RECORDS PROVIDED:
[start]

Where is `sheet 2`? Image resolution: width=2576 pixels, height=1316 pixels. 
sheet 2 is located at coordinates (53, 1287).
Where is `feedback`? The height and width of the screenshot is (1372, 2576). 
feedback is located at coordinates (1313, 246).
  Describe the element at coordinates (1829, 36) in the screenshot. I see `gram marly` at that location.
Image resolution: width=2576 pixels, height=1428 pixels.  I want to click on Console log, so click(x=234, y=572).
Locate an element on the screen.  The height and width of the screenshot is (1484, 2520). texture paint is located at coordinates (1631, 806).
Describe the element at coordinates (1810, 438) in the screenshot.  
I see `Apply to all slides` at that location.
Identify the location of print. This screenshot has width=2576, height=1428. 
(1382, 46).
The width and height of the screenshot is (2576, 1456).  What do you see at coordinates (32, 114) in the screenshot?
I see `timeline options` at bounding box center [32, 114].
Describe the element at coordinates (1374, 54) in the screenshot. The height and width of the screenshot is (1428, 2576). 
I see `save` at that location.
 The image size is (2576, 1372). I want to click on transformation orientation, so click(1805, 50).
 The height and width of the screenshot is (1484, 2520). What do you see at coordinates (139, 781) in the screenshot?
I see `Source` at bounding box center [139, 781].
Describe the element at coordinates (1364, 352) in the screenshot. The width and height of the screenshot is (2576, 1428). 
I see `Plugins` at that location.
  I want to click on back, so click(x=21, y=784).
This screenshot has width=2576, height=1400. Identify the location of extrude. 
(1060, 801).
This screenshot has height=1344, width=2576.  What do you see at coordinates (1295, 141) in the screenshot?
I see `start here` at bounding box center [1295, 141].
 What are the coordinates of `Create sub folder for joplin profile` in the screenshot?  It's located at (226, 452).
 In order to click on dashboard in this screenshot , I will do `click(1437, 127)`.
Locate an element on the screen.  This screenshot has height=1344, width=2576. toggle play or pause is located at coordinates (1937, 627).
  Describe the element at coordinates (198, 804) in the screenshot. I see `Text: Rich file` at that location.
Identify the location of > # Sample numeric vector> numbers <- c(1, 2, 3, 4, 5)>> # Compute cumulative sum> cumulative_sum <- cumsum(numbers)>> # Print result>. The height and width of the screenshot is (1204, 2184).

[end]

Rewrite all of the items above with every instance of "Identify the location of" changed to "Find the position of", keeping everything else the same.

THE RESULT:
Where is `sheet 2`? Image resolution: width=2576 pixels, height=1316 pixels. 
sheet 2 is located at coordinates (53, 1287).
Where is `feedback`? The height and width of the screenshot is (1372, 2576). 
feedback is located at coordinates (1313, 246).
  Describe the element at coordinates (1829, 36) in the screenshot. I see `gram marly` at that location.
Image resolution: width=2576 pixels, height=1428 pixels.  I want to click on Console log, so click(x=234, y=572).
Locate an element on the screen.  The height and width of the screenshot is (1484, 2520). texture paint is located at coordinates (1631, 806).
Describe the element at coordinates (1810, 438) in the screenshot.  
I see `Apply to all slides` at that location.
Find the position of print. This screenshot has width=2576, height=1428. 
(1382, 46).
The width and height of the screenshot is (2576, 1456).  What do you see at coordinates (32, 114) in the screenshot?
I see `timeline options` at bounding box center [32, 114].
Describe the element at coordinates (1374, 54) in the screenshot. The height and width of the screenshot is (1428, 2576). 
I see `save` at that location.
 The image size is (2576, 1372). I want to click on transformation orientation, so click(1805, 50).
 The height and width of the screenshot is (1484, 2520). What do you see at coordinates (139, 781) in the screenshot?
I see `Source` at bounding box center [139, 781].
Describe the element at coordinates (1364, 352) in the screenshot. The width and height of the screenshot is (2576, 1428). 
I see `Plugins` at that location.
  I want to click on back, so click(x=21, y=784).
This screenshot has width=2576, height=1400. Find the position of extrude. 
(1060, 801).
This screenshot has height=1344, width=2576.  What do you see at coordinates (1295, 141) in the screenshot?
I see `start here` at bounding box center [1295, 141].
 What are the coordinates of `Create sub folder for joplin profile` in the screenshot?  It's located at (226, 452).
 In order to click on dashboard in this screenshot , I will do `click(1437, 127)`.
Locate an element on the screen.  This screenshot has height=1344, width=2576. toggle play or pause is located at coordinates (1937, 627).
  Describe the element at coordinates (198, 804) in the screenshot. I see `Text: Rich file` at that location.
Find the position of > # Sample numeric vector> numbers <- c(1, 2, 3, 4, 5)>> # Compute cumulative sum> cumulative_sum <- cumsum(numbers)>> # Print result>. The height and width of the screenshot is (1204, 2184).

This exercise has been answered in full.